Varata dall'Ufficio della Garante per infanzia e adolescenza

30 marzo, 12:57
(ANSA) - BOLZANO, 30 MAR - In Alto Adige una 'task force', ovvero l'Ufficio della Garante per l'infanzia e l'adolescenza (Kija), si occupa di bambini ed adolescenti trascurati, esclusi o vittime di mobbing e bullismo. Nel 2016 le collaboratrici della Kija si sono occupate di 965 richieste, che riguardavano tematiche quali separazione, divorzio, allontanamento, assistenza economica, tempo libero, asilo, scuola, mobbing, autodeterminazione dei giovani, internet e tutela giovanile.

La Garante per l'infanzia e l'adolescenza, Paula Maria Ladstätter, sottolinea l'importanza di un difensore indipendente per i minori. La Kija è stata istituita con legge provinciale nel 2009.

Clara, otto anni, è vittima di mobbing a scuola, ha episodi di enuresi notturna e non vorrebbe uscire più di casa. Claudio, cinque anni, vive in affidamento famigliare, perché la sua mamma non riesce ad occuparsene a sufficienza. Werner, 14 anni, si arrabbia perché il padre gli vieta di giocare alla Playstation e gli blocca l'accesso a internet. Greta, 13 anni, non ha il coraggio di raccontare ai genitori che suo zio la palpeggia contro il suo volere. Nessuno la mattina sveglia Thea, dodici anni, le prepara la merenda oppure le chiede come va a scuola.

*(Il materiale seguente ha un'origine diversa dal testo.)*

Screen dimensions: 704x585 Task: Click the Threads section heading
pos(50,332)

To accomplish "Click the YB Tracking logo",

Queste e altre simili sono le situazioni che le collaboratrici della Garante per l'infanzia e l'adolescenza affrontano quotidianamente.

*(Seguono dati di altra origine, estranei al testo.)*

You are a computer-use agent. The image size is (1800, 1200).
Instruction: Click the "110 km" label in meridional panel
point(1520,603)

Nel 2016 Ladstätter è stata affiancata da una giurista e da un'amministrativa. La maggior parte delle consulenze si sono svolte via telefono (793), 125 sono stati i colloqui "Face to Face", 29 le consulenze via e-mail, 11 tramite WhatsApp e sette via Facebook. "I casi - afferma Ladstätter - sono spesso complessi e coinvolgono vari attori. La loro elaborazione è articolata e spesso dura alcuni anni". Dei 551 fascicoli trattati nel 2016, 215 sono stati quelli di nuova apertura, i restanti provengono dagli anni precedenti. Per arrivare a soluzioni soddisfacenti, sono necessari colloqui individuali e di mediazione e incontri con i partner di rete, aggiunge la Garante per l'infanzia e l'adolescenza: negli incontri organizzati dalla Kija sono presenti di media dai sei ai dieci rappresentanti di autorità e servizi. (ANSA).